Minimizing the Effects of Bad Data in Big Data With Data Governance
We live in a time where corporate data is growing at an unprecedented rate and given current technology trends, this growth can only accelerate. Many industry leaders have already arrived at the conclusion that when it comes to data, bigger is certainly better. Vendors have also fueled this thinking by aggressively promoting the idea that with more data, one can derive better insights and in turn, drive better business outcomes. Consequently, many companies have now begun to amass data from every possible source. Even though they may be unsure about its veracity, they fear that by not doing so, they may be missing out on a potential competitive advantage in the future.
Digital platforms make it straightforward for businesses to gather insights from interactions with customers, both in the offline and online world. These data sets in many cases include transactional data that is augmented with additional dimensions like geographic, demographic and psychographic data, which are sourced from second and third-party data sources. This also serves a strategic business objective as the Holy Grail for most businesses is to have a rich, up-to-date profile of their customer to foster highly personalized relationships. Typically managed within massive enterprise repositories like Data Lakes or Dataware houses, this Big Data drives many key downstream processes for customer engagement including digital marketing, CRM and loyalty programs. But the key question is, does all this Big Data always lead to better business outcomes? The devil is in the details, as they say.
In today’s business world, data management has mushroomed in its scope and complexity and must be looked at holistically sense. Unlike the past, where data originated from known sources, a significant percent of Big Data entering enterprise repositories is obtained from myriad sources of indeterminate pedigree. Given the massive volume and constant flow, few companies have the capability to test data quality by sampling more than 10 percent of the data entering into their systems, according to industry surveys.

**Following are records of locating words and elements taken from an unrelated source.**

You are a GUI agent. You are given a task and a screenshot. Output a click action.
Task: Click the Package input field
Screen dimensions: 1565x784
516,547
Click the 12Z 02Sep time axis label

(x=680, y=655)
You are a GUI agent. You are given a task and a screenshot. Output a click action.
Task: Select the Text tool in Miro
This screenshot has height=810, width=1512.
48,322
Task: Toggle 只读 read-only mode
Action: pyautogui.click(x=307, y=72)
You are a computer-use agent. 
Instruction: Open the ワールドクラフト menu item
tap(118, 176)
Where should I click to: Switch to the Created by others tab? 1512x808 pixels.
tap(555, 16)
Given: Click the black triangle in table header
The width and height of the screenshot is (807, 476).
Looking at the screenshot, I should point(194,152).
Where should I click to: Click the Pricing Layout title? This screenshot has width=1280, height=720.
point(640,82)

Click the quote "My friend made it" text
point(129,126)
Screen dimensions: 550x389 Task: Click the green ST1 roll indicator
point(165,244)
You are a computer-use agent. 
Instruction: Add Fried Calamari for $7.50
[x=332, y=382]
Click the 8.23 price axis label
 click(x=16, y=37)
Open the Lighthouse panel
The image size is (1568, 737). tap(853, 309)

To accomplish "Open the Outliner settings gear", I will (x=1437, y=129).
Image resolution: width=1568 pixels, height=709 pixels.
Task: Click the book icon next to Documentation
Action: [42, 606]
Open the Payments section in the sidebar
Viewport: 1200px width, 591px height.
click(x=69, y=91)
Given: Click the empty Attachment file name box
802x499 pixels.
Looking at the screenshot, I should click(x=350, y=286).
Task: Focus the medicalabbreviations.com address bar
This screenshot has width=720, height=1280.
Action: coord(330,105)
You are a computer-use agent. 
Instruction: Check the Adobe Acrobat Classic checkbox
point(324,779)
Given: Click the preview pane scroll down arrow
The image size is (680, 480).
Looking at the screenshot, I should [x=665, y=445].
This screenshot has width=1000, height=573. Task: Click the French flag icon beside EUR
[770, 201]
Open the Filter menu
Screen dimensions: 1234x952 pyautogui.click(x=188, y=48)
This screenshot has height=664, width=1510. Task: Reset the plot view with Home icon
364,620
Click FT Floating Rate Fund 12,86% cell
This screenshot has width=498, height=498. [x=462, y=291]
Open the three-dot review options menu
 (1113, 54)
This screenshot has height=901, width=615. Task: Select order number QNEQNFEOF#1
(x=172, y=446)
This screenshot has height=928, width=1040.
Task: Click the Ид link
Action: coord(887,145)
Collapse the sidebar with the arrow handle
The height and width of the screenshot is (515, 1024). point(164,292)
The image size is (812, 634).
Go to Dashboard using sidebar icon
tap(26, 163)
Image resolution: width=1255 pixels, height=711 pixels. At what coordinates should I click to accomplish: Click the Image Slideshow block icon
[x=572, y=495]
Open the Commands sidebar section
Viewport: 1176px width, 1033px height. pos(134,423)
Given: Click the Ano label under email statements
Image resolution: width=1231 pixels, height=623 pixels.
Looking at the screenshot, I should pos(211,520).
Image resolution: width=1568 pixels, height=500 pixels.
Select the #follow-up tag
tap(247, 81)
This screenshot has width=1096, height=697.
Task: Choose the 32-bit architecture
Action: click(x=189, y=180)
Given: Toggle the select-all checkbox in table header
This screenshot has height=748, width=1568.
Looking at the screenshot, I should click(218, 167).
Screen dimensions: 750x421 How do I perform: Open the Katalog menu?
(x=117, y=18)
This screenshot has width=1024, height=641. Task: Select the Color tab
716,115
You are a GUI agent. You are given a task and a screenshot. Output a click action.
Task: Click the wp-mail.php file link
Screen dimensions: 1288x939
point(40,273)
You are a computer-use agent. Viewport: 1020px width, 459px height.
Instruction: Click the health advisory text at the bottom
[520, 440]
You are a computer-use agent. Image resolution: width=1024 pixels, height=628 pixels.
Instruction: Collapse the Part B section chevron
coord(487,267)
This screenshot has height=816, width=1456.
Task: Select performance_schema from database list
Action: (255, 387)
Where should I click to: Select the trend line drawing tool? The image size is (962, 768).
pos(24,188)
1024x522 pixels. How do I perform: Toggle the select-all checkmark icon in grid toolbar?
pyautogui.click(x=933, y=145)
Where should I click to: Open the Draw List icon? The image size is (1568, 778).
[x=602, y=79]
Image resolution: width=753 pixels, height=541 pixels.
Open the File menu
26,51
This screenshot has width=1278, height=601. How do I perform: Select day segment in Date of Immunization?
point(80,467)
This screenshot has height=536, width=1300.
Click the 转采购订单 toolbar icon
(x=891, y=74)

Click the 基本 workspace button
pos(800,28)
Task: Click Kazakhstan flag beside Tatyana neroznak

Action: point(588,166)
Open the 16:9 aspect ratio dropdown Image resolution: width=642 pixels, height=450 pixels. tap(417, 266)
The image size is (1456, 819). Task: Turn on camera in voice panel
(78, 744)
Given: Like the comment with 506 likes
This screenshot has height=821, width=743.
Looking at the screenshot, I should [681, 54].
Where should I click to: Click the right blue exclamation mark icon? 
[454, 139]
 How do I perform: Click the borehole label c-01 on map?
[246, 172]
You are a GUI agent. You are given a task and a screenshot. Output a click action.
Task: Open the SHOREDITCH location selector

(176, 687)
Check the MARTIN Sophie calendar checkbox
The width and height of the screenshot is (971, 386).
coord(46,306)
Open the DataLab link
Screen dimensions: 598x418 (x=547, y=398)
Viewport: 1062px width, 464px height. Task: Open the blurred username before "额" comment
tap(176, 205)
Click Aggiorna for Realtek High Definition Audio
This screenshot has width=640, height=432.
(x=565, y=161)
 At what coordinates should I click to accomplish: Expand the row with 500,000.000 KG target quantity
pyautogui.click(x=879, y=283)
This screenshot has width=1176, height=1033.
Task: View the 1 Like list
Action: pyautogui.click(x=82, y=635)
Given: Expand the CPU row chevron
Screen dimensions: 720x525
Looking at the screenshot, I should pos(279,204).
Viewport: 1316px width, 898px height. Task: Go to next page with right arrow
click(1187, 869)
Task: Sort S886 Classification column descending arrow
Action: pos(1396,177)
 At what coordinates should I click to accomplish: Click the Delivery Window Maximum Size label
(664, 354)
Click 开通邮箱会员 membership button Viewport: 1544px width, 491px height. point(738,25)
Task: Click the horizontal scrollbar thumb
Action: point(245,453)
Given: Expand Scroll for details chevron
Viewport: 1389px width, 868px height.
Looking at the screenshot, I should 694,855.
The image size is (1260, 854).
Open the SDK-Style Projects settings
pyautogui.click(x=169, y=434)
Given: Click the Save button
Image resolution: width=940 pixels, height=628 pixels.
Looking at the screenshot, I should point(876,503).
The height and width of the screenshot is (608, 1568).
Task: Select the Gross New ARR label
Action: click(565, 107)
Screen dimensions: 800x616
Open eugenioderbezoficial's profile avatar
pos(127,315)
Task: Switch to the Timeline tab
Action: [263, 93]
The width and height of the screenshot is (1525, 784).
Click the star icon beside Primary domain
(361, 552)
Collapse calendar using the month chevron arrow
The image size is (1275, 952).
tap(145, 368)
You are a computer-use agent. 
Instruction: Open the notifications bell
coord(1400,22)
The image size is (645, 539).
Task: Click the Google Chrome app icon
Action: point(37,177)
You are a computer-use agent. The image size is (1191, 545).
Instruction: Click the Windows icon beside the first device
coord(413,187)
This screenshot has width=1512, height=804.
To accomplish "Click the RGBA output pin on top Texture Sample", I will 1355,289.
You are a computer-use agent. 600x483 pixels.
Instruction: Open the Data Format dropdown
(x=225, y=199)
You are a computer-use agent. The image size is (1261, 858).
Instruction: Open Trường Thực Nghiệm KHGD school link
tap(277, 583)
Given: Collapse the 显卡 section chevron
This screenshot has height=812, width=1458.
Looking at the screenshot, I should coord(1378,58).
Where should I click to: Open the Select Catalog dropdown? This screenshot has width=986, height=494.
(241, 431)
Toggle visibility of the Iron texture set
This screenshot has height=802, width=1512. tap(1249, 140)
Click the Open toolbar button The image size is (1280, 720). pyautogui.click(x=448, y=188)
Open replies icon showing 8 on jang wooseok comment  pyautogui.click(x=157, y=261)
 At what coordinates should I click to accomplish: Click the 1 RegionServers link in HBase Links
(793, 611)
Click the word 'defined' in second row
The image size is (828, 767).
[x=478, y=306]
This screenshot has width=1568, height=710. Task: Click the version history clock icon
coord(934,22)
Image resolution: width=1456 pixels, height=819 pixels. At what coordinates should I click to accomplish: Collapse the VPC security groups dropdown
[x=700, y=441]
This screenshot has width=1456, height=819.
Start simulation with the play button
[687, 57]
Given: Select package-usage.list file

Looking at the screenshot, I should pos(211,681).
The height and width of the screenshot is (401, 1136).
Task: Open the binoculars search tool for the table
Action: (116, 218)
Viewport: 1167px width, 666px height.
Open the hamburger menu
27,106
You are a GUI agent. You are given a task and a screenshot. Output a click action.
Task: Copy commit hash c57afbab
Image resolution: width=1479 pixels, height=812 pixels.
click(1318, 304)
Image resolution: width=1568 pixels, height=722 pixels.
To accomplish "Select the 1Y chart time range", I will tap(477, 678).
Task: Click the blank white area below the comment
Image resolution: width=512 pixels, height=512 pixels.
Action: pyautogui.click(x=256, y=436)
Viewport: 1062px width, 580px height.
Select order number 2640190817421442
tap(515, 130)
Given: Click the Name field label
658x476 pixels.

Ensuring the data accuracy, consistency and completeness at the intake stage is a critical differentiator for any successful Big Data program. Bad data can also come in due to unsophisticated segmentation techniques where customers may have incorrect attributes attached to their profiles. The issue with bad data is that it has a ripple effect into overall decision making and can easily destroy hard won customer relationships. It does not matter how many smart Data Scientists a company may have because the quality of their insights is only as sound as the data they are relying upon. I remember seeing a cartoon of a much tattooed biker lamenting about how he had made the mistake of buying his little niece a pink pony stuffed toy online. Since that purchase, his email inbox had been flooded with offers for girls clothing, cosmetics and even baking supplies.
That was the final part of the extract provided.